Why doesn't this recursive function work for counting number of coins due in change?

Time:09-17

I am learning to write recursive functions in python. I wrote this to solve for the number of coins due back in making change for any amount (ignores any paper money, i.e. a quarter is the highest denomination possible).

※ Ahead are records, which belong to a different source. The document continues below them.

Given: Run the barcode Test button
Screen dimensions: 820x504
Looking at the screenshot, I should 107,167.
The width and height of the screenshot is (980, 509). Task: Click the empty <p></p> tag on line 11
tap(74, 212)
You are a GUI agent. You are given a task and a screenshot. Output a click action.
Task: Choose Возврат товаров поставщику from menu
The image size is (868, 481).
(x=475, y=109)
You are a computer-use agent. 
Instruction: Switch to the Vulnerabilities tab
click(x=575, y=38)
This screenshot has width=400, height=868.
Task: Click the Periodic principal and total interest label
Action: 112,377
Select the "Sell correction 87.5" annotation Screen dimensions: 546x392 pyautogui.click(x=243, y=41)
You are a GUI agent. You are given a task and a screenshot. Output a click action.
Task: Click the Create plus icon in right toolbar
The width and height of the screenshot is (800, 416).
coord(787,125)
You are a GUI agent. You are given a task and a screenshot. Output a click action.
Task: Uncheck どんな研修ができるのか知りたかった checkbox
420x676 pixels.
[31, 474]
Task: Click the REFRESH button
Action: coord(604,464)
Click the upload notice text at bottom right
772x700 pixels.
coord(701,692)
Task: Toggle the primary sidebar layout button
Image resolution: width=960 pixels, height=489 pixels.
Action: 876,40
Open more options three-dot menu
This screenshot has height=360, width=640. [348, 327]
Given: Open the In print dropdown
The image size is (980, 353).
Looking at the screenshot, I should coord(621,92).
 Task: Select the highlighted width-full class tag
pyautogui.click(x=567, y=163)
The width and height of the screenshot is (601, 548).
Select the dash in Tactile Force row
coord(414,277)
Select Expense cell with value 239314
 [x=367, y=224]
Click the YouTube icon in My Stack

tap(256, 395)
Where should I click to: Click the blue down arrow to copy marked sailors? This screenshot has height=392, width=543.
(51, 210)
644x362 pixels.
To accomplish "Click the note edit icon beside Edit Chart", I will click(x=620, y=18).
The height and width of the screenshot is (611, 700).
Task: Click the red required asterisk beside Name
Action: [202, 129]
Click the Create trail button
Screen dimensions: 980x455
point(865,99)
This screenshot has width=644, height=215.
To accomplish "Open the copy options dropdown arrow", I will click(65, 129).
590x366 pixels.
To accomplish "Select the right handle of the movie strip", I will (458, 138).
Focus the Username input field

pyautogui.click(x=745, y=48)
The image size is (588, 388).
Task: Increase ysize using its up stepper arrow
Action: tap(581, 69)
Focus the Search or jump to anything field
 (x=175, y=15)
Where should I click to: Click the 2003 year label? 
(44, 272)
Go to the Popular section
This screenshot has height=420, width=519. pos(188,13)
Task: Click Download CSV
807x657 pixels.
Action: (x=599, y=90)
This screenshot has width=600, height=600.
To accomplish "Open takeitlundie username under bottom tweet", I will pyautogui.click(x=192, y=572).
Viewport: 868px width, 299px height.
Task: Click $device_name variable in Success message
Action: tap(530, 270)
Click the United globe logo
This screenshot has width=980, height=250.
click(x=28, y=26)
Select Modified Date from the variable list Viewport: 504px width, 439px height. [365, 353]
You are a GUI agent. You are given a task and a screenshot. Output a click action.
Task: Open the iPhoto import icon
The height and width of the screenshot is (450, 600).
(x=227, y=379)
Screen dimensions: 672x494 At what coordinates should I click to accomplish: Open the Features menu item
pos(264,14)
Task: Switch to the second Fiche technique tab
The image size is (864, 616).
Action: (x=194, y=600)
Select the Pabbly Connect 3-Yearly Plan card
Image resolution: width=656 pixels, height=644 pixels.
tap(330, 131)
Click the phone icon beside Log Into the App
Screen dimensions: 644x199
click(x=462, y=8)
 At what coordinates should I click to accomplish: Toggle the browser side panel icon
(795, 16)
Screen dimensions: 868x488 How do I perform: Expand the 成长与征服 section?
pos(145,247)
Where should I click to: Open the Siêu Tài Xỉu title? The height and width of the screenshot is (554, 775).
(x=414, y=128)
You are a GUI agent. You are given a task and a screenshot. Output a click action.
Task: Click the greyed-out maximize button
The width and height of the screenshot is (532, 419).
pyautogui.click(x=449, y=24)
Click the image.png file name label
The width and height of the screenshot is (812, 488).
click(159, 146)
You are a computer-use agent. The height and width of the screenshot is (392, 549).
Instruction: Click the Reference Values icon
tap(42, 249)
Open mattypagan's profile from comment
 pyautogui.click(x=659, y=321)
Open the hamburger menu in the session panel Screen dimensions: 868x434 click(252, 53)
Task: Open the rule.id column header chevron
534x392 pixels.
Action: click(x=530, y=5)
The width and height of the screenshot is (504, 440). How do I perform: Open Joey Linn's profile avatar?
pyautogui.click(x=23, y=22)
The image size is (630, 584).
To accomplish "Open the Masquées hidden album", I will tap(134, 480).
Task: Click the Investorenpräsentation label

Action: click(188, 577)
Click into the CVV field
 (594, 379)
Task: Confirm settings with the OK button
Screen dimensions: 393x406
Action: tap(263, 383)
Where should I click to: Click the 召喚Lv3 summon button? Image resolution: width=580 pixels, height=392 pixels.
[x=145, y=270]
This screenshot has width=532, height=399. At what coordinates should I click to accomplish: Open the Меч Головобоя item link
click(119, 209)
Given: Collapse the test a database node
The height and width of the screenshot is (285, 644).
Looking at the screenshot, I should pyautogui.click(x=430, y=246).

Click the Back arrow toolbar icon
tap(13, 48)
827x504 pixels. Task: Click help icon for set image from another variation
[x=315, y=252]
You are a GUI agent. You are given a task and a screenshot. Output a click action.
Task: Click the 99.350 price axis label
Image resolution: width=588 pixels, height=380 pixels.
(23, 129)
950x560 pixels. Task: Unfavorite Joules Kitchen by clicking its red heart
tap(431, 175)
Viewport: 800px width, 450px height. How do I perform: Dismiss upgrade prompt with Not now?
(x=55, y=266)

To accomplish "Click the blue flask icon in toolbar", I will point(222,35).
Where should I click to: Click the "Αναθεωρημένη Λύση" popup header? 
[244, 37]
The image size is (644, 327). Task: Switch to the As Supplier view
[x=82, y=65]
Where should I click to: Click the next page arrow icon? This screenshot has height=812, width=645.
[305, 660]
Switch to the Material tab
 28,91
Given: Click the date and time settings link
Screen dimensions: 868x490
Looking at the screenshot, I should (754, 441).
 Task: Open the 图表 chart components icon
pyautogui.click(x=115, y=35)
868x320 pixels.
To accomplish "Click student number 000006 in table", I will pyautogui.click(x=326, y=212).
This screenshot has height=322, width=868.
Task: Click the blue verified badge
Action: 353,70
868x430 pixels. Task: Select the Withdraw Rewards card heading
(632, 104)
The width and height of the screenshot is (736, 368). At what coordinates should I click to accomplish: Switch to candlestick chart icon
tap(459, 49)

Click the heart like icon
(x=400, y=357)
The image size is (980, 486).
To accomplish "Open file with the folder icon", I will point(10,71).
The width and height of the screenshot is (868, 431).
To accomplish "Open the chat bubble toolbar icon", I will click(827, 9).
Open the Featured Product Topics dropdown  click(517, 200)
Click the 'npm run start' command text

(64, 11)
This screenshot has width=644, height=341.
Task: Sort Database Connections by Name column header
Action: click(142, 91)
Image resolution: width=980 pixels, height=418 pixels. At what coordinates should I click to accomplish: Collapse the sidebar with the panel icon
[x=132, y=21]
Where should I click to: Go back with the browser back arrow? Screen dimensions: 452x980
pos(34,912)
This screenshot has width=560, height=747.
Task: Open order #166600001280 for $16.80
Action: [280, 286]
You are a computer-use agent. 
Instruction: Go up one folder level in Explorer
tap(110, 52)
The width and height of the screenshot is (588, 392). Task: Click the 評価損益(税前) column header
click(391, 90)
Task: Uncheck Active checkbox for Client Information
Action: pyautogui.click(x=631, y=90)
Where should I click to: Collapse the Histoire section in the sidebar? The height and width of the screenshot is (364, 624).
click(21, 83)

While I know there is probably a better algorithm for this, right now I am just interested in why this one I wrote doesn't work. If I input anything other than a coin's exact amount, it returns an error saying recursive depth exceeded.

    import sys
    import math
    
    
    
    def get_change(m, coin_count):

        if m == 0:
            return coin_count
    
        else:
            if m >= 0.25:
                coin_count  = math.floor(m / 0.25)
                m = m % 0.25
            
            elif m >= 0.1:
                coin_count  = math.floor(m / 0.1)
                m = m % 0.1
            
            elif m >= 0.05:
                coin_count  = math.floor(m / 0.1)
                m = m % 0.05
    
            elif m >= 0.01:
                coin_count  = math.floor(m / 0.01)
                m = m % 0.01
    
            return get_change(m, coin_count)
            
    m = float(input())
    coin_count = 0
    print(get_change(m, coin_count))

Here is corrected code from the helpful comments. Works now. Decided to change format so decimals are not an issue:

def get_change(m, coin_count):

    if m < 1:
        return coin_count

    else:
        if m >= 25:
            coin_count  = math.floor(m / 25)
            m = m % 25
        
        elif m >= 1:
            coin_count  = math.floor(m / 10)
            m = m %1
        
        elif m >= 5:
            coin_count  = math.floor(m / 5)
            m = m % 5

        elif m >= 1:
            coin_count  = math.floor(m / 1)
            m = m % 1

        return get_change(m, coin_count)

m = int(input())
coin_count = 0
print(get_change(m, coin_count))

CodePudding user response:

This is how you fix the termination issue (that cause the error "RecursionError: maximum recursion depth exceeded while calling a Python object"):

  if m < 0.01: # was m == 0

and the logic error:

        elif m >= 0.05:
            coin_count  = math.floor(m / 0.05) # was 0.1
            m = m % 0.05

Here is revised version that eliminates the duplicated logic, and carries the count in the return value instead of as an argument:

import sys
import math

def get_change(m):
    coins = [0.25, 0.1, 0.05, 0.01]

    if m < coins[-1]:
        return 0

    for coin in coins:
        if m >= coin:
            count = math.floor(m / coin)
            m = m % coin
            return get_change(m)   count

m = float(input())
print(get_change(m))

It's better to do the calculations in cents (i.e. 100 * m) so you deal with integers.